Les recoupements d’informations effectués par Le Mauricien auprès de sources concordantes après le conseil des ministres indiquent que cet aspect sur la réforme électorale repose sur plusieurs points fondamentaux, susceptibles de changer des habitudes bien ancrées. De prime abord, avec l’adoption sous forme de loi de ces propositions, tous les partis politiques devront se faire enregistrer auprès de l’Electoral Supervisory Commission. Les dirigeants de ces partis seront tenus de tenir des livres de comptes en bonne et due forme et audités comprenant les contributions obtenues pendant l’année de même que les dépenses encourues lors des activités politiques.
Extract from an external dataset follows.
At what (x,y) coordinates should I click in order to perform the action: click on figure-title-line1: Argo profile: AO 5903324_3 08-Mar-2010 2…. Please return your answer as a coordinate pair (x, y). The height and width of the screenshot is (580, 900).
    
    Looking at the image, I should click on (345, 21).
Ces comptes vérifiés par des comptables professionnels devront être soumis à l’Electoral Supervisory Commission, un peu à la manière des sociétés cotées en Bourse sauf qu’il n’est pas précisé à ce stade si les détails seront rendus publics.
Le projet de loi envisagé sur le financement des partis politiques fera provision pour que des contributions individuelles jusqu’à un maximum de Rs 50 000 soient protégées pour des besoins d’anonymat. Par ailleurs, le financement des partis politiques par des entités du privé de manière transparente sera également autorisé avec les conditions définies dans le texte de loi en préparation et à être adopté par l’Assemblée nationale.
Un autre aspect des propositions du comité Duval avalisé est que les formations politiques pourront accepter des contributions financières venant de l’étranger. Mais à certaines conditions, que le montant ne dépasse pas Rs 1 million, que ces contributions proviennent des individus installés à l’étranger et avec interdiction d’accepter des fonds venant de groupes et des intérêts et gouvernements étrangers.
D’autre part, des partis politiques pourront bénéficier de financement des fonds public pour des dépenses électorales dans le cadre de la réforme envisagée. Mais pour se retrouver dans cette catégorie, un seuil de qualification est imposé à des partis politiques enregistrés de l’Electoral Supervisory Commission et également à des candidats. Tout parti et tout candidat, qui franchira la barre des 10 % de votes lors des élections législatives devra se qualifier pour obtenir un remboursement partiel de ses dépenses effectuées lors de la campagne.
Le quantum du remboursement de ces dépenses devra être déterminé par le ministère des Finances que ce soit pour le parti ou pour le candidat. Toutefois, le comité Duval a exclu les dépenses pour des élections municipales et villageoises de la formule de remboursement des fonds publics. Par contre, le plafond des dépenses par candidat lors des élections générales devra être revu à la hausse, passant des Rs 25 000 à Rs 1 million, chiffre qui se rapproche timidement de la réalité sur le terrain.
Dans le cadre de ces changements envisagés, l’Electoral Supervisory Commission devra être dotée de nouveaux pouvoirs et prérogatives pour assurer un Disclosure à toute épreuve surtout sur le plan du financement politique. De ce fait, le comité ministériel devra s’attaquer à cet Overhauling de l’ESC avant de s’occuper de l’os dur de la représentation proportionnelle et de la réforme du système électoral.